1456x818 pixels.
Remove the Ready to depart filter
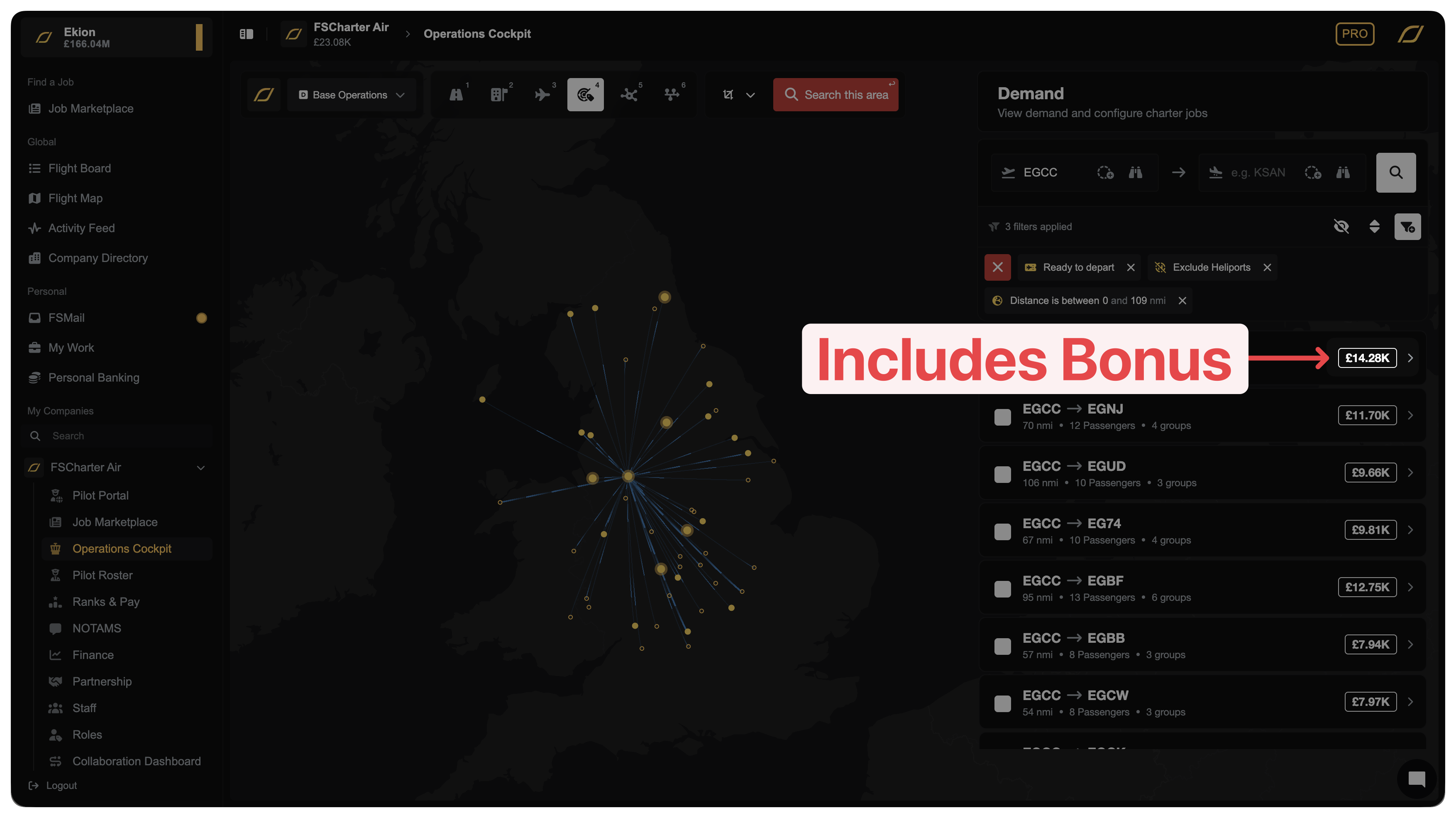1131,267
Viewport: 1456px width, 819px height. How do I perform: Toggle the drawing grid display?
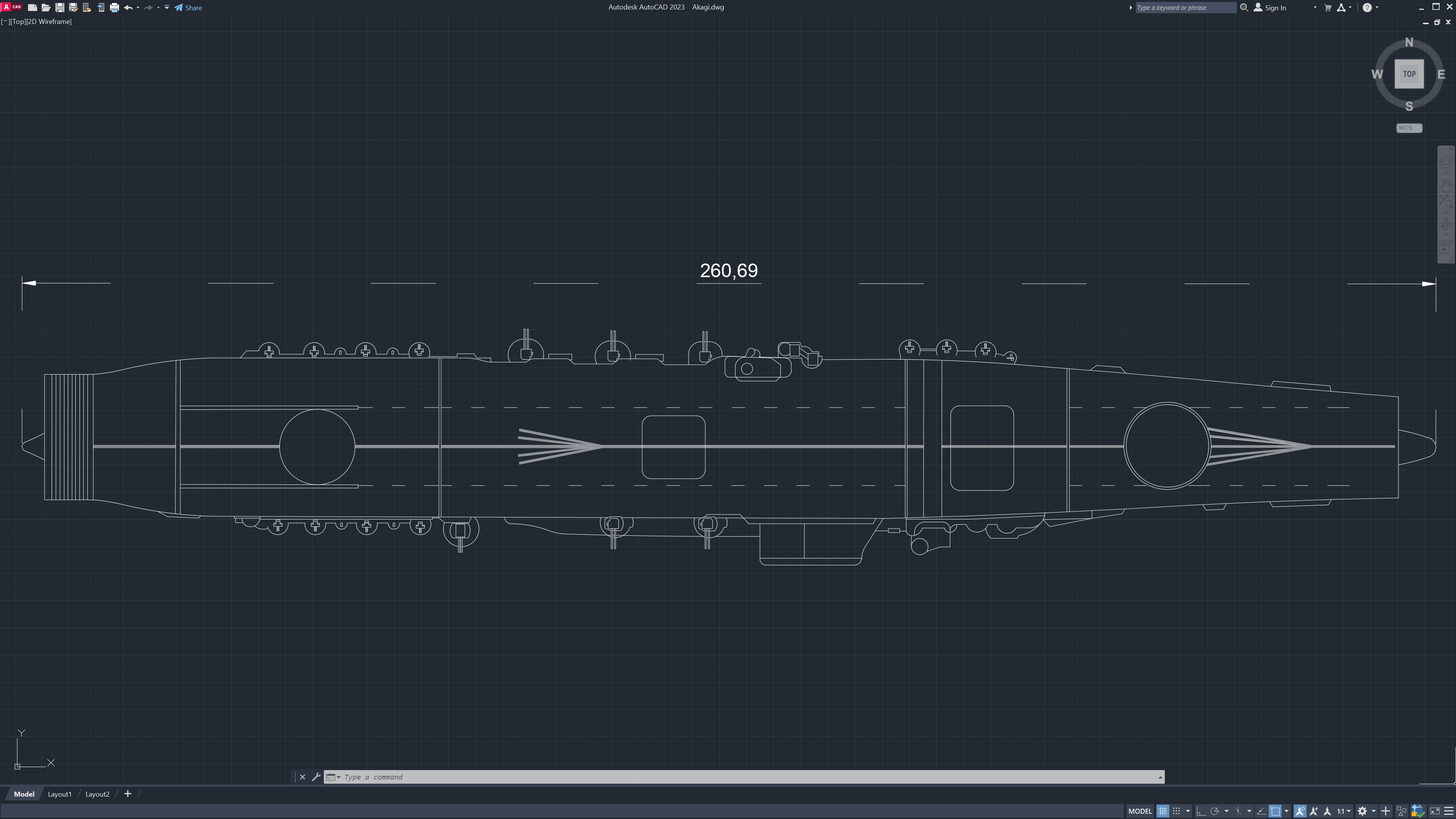point(1162,811)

━━━

Work task: The material should be duplicated word for word, with no images included.

Exercise answer:
1456x818 pixels.
Remove the Ready to depart filter
1131,267
Viewport: 1456px width, 819px height. How do I perform: Toggle the drawing grid display?
point(1162,811)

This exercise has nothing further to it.